Oh my god! Lord of the Peeps!

Hilarious and very well done. Such attention to detail!

Posted by: Patti M. at September 3, 2004 9:38 AM

I am dubious about the claims made by the makers/sellers of the caffeinated soap ("It's the ultimate clean buzz, and yes, it really works!").

I'm not alone. The Mad Sci Network at the Washington University Medical School has a well-researched answer to the question "Can caffeinated soap work?": http://www.madsci.org/posts/archives/1083980438.Gb.r.html

Posted by: Patti M. at September 3, 2004 11:38 AM

That's a great link, Patti. Thanks! I scouted around a bit for "transdermal caffeinie intake" and suchlike and found very little. Of course there is little motivation to study this considering that caffeinie is effectively absorbed when taken by mouth in hundreds of varied ways.

Now, for some tea.

Posted by: James at September 4, 2004 8:53 AM

By the way, we bought some of that tea you talked about a while back.

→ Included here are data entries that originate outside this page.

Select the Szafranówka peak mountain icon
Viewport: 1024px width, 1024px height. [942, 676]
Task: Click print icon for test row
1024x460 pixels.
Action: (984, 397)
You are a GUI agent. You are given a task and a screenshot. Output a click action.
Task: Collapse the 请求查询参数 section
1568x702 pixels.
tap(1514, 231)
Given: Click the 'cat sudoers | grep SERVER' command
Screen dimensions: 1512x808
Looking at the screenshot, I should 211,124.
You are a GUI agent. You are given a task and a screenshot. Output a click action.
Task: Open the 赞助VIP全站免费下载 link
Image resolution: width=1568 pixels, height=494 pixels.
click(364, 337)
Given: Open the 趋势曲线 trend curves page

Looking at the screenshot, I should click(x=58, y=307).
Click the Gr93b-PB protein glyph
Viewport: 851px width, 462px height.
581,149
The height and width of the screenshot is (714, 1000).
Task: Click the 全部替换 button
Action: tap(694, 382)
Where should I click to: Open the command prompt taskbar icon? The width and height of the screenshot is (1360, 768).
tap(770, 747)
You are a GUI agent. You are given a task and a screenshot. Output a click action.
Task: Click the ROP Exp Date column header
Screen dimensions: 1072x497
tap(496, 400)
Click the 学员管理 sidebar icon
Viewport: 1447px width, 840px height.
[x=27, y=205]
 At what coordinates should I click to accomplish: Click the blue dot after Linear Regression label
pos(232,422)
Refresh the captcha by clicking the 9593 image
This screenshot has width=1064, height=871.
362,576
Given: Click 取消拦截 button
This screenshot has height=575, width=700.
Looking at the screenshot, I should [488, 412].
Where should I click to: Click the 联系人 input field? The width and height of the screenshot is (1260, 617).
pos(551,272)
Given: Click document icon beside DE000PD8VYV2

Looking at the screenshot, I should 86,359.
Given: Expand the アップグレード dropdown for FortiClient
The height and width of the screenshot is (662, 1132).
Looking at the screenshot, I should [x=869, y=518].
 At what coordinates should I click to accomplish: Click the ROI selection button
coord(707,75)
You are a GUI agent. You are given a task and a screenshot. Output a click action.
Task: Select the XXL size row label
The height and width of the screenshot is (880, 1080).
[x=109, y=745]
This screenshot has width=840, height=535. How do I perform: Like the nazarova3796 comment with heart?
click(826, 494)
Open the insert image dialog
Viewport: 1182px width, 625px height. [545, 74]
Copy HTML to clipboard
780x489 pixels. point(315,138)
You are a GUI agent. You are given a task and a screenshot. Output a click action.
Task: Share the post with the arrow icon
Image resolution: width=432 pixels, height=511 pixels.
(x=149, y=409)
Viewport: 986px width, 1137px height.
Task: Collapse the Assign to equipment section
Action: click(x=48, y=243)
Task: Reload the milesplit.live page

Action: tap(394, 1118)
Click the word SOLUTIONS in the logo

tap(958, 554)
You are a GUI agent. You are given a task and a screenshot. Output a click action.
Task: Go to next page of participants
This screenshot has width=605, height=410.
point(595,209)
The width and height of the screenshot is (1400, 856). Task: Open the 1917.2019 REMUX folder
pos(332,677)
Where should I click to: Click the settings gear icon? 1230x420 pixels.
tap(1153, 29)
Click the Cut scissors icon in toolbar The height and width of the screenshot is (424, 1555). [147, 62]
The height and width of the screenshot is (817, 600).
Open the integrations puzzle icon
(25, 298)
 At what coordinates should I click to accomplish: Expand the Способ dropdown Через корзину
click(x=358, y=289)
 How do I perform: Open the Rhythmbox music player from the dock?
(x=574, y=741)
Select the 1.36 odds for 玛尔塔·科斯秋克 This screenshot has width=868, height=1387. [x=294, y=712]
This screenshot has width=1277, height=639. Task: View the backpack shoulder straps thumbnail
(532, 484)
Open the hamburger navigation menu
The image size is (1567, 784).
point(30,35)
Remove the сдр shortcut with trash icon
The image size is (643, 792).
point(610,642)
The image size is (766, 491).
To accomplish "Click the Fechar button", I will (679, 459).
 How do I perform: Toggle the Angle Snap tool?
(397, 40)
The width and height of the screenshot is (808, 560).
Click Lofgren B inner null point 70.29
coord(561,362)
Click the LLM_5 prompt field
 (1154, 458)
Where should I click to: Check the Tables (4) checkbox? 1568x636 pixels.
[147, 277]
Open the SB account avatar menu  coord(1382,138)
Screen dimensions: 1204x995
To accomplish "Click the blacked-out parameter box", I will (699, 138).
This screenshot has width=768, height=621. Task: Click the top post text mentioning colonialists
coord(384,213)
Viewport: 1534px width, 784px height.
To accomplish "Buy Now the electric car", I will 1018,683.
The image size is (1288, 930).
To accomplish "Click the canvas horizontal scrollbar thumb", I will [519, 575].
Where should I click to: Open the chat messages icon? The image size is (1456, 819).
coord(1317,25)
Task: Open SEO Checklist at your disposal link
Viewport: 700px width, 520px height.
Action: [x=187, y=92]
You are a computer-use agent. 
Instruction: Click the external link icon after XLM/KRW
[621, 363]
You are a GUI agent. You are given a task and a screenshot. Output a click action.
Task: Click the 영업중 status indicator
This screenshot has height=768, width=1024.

Blech. Upon opening the box, I thought it smelled like burning electrical wires, but Bob seemed to think it smelled of the peatiness of scotch.

He's wrong, of course. I suggested he take it to work, which is my suggestion for particularly offensive-smelling things he likes to ingest, like banana chips.

I won't drink it, but Bob will probably try it. Bravery of foolishness? I report, you decide.

Posted by: Patti M. at September 7, 2004 8:54 AM

Lapsang Souchong? Heh. Well, I've heard soem people say it tastes like an ashtray.

I've had 2 brands and neither struck me that way.

But my tea of choice lately is Irish Breakfast.